------ Text segment ------

Potential new drug may bring hope for Alzheimer's sufferers

Posted Jul 2, 2014 by Greta McClain
Experiments conducted by researchers at Sidney Strickland’s Laboratory of Neurobiology and Genetics at Rockefeller University have discovered a compound which may stop the progression of Alzheimer’s.
A woman suffering from Alzheimer s disease
A woman suffering from Alzheimer's disease
Philippe Huguen, AFP/File
Although the cause of Alzheimer's Disease is not fully understood, one abnormality known as plaque in brain tissue is all too common. According to an article by the Mayo Clinic, plaques are lumps of beta-amyloid proteins, also known as amyloid-β, that appear to damage and even destroy brain cells.
For years, researchers have tried to develop various drugs that target amyloid-β. In most every case, those drugs have either caused serious side effects or failed to stop the progression of the plaque. However, the researches at Strickland's lab have learned that amyloid-β can interact with a clotting agent called fibrinogen, causing hard to break blood clots that blocks blood flow, induces inflammation and choke off neurons. That knowledge has led to the discovery of a compound known as RU-505.

------

• **What to work on**
a - In the article on the potential Alzheimer's drug, which clotting agent can amyloid-β interact with?
b - Continue the article on the potential Alzheimer's drug from the point where it ends.

------ Listed entries ------

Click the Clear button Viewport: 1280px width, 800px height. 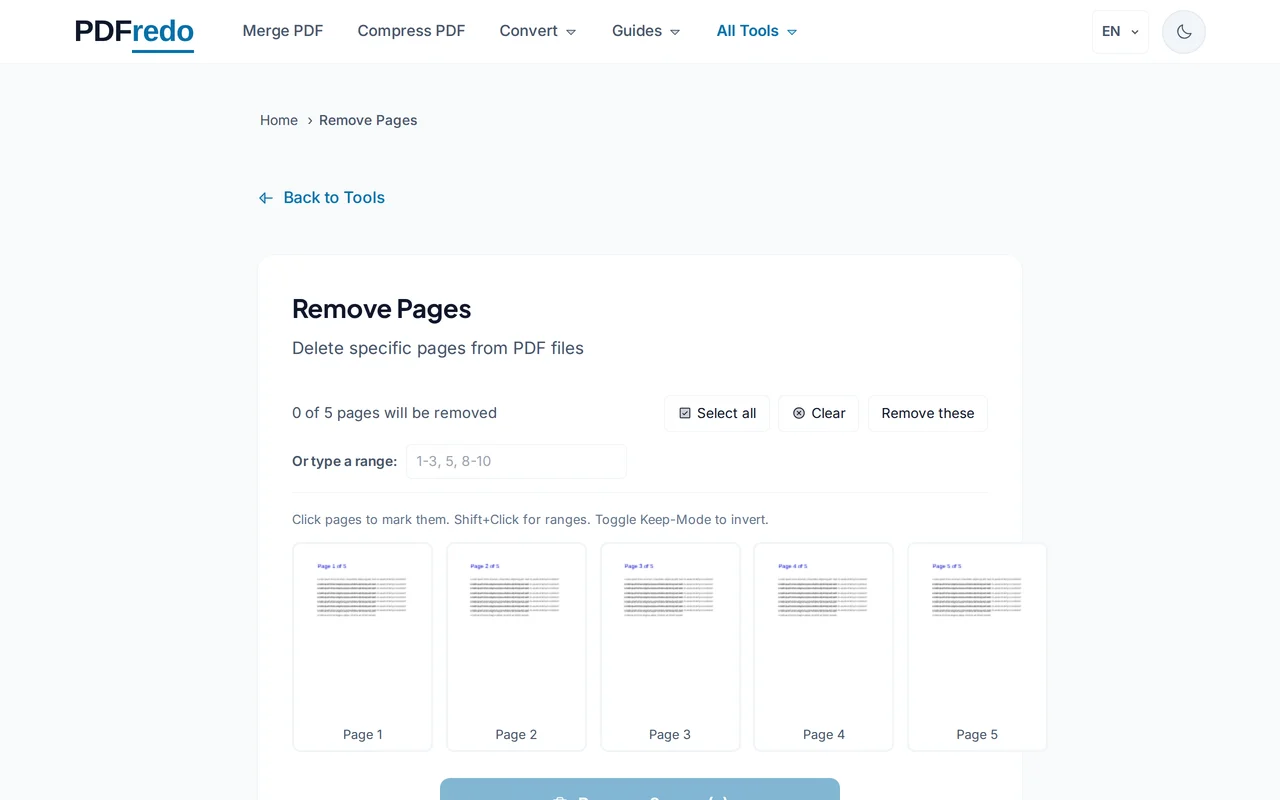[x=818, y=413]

------
------ Listed entries ------

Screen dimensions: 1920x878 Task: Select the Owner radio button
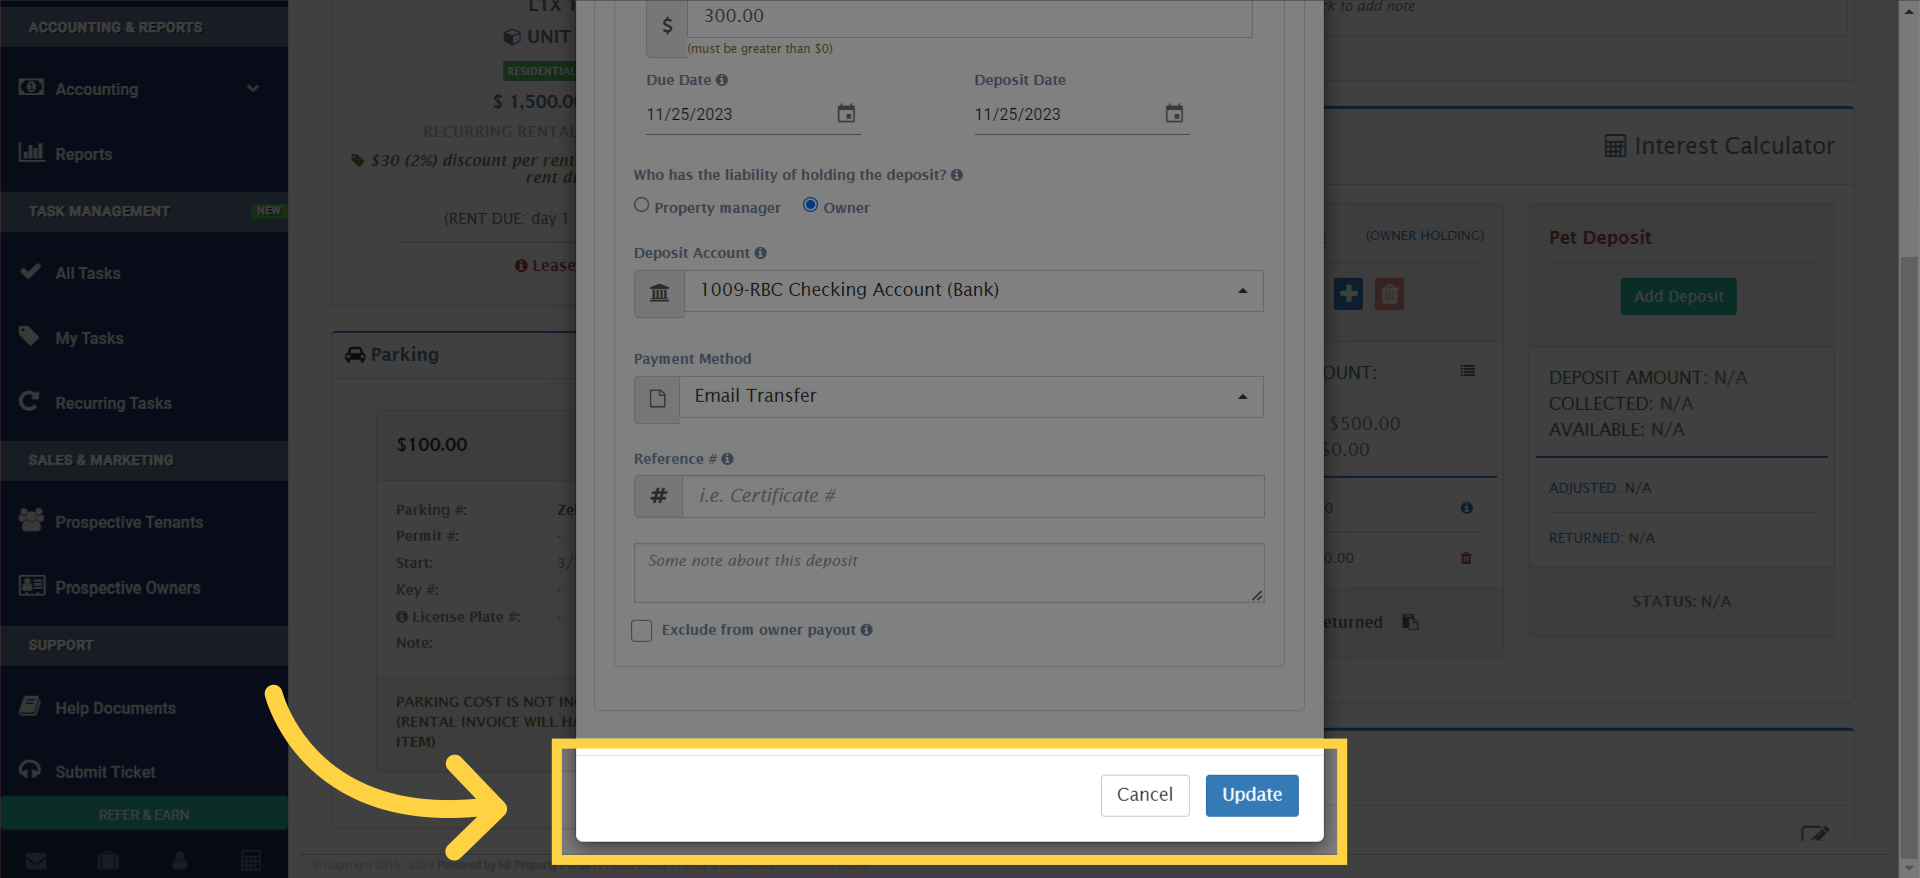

------

• **Results**
a - Fibrinogen.

b -
Research associate Hyung Jin Ahn looked at nearly 94,000 compounds and found that RU-505 not only interfered with amyloid-β ability to interact with fibrinogen, it also binds to amyloid-β, preventing abnormal blood clots while not interfering with normal clotting.
RU-505 was tested on mice who exhibited symptoms of Alzheimer’s disease. Those tests showed the mice had improved blood flow and less chronic inflammation in the brain. The mice also performed much better in standard maze testing. Ahn told Neuroscinece News:
“We found evidence of improvement both at the cellular and the behavioral levels.”
In a press release issued by Rockefeller university, Strickland went on to say:
“While the behavior and the brains of the Alzheimer’s mice did not fully recover, the three-month treatment with RU-505 prevents much of the decline associated with the disease.”
Researchers are now working to refine the RU-505 compound so that it can be used in future drug development.